For more information on special Social Security disability programs read http://www.finkrosner.com/articles/social-security-rules.html

Contact us for representation on DAC appeals and other SSI or Social Security Disability appeals — 732-382-6070.

 

 

 

 

 

Ask your elder law attorney to review nursing home admissions agreements before you sign

When a person is moving into a nursing home for long-term care, there are many papers that are presented to them by the admissions office. While the resident has many federally-protected rights once they move in, at the time of entry the facility is asking them to sign a Contract which can be enforced in court. You should ask your elder law attorney to review the contract before you sign it, because your attorney works for you.

Nursing homes typically ask the resident or their authorized agent (such as Power of Attorney or Legal Guardian) to  agree that income (such as Social Security or pensions) be made directly payable to the facility. The facility will often file a request with the Social Security Administration to be appointed as Representative Payee so that this direct payment can happen. Your elder law attorney will advise you whether you should agree to any of this.

A disturbing trend is that some facilities are asking applicants to authorize them to debit the resident’s bank account every month.  Those debits can wreak havoc with the accounts and create problematic situations for you. We have also seen nursing homes ask applicants to pre-authorize them to file a Medicaid application for the resident, or ask you to retrieve  prior gifts. Speak with your elder law attorney before agreeing to any of these things.

In some situations, the nursing home business office may introduce you to someone who will prepare and file the Medicaid application for you. Keep in mind that by working with your own elder law attorney instead, you may find out about legal rights that a non-lawyer doesn’t tell you about.

Your lawyer works for you personally, and will advise you about your legal rights. 

Call us to discuss your particular situation, at (732) 382-6070.

 

NJ Medicaid confirms that certain irrevocable immediate annuities are not resources.

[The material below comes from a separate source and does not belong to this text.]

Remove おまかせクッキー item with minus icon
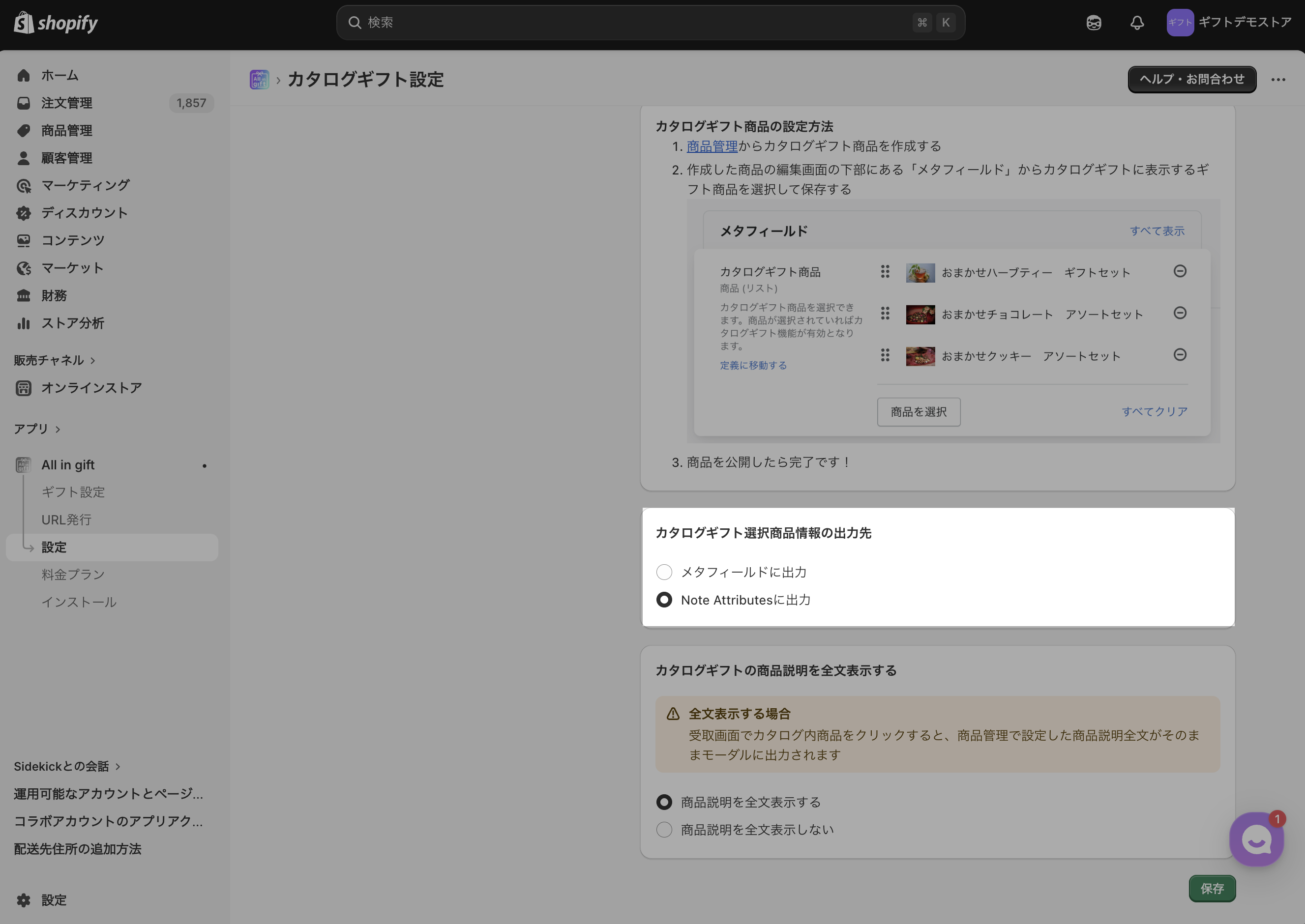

When a person applies for Medicaid to pay for long-term care services, his resources must be less than a specific amount, which is generally $2,000 if the gross monthly income is less than $2,130, and $4,000 if the income is higher than that. “Resources” and “income” are treated differently. If the applicant owns an annuity contract, it may be counted as an excess resource depending on its characteristics.

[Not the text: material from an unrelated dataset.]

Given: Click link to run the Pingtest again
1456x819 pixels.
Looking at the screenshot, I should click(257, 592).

In M.W. v. Division of Medical Assistance and Health Services and Union County Board of Social Services, OAL DKT no. HMA 2998-2013, M.W. had purchased an irrevocable, immediate, single-premium annuity that could not be surrendered for cash value. The County agency treated it as a resource and denied eligibility. On appeal (Fair Hearing), the Administrative Law Judge determined that it could not be counted as a resource because it could not be liquidated under any circumstances. On January 28, 2014, the Director of NJ Medicaid (DMAHS) issued her Final Agency Decision and reversed the County’s decision.

The case was argued and briefed by Linda S. Ershow-Levenberg, and Lauren S. Marinaro Esq. & Beth L. Barnhard Esq. assisted with the brief.

There are many kinds of annuities. Call us to discuss your particular situation at (732) 382-6070.

NJ Medicaid confirms outright transfers to disabled kids cause no Medicaid penalty

Generally speaking, if a Medicaid applicant made gifts of assets during the 5-year look-back preceding her Medicaid application, eligibility will be denied for a period of time called a “transfer penalty.” There is a special exception to this rule for transfers that were made to disabled children.  

In this case , M.C. v. Union County Div. Soc. Serv. And DMAHS, HMA- 8967-2013, the local Medicaid agency imposed a transfer penalty for an outright transfer of assets to a disabled child, despite copious federal and state law to the contrary. On appeal (“fair hearing”), the Administrative Law Judge  recommended that the penalty be reversed, and on March 18, 2014,  the NJ Division of Medical Assistance and Health Services (DMAHS) issued its Final Agency Decision adopting the ALJ decision, eliminating the penalty.

The case was argued and briefed by Linda S. Ershow-Levenberg.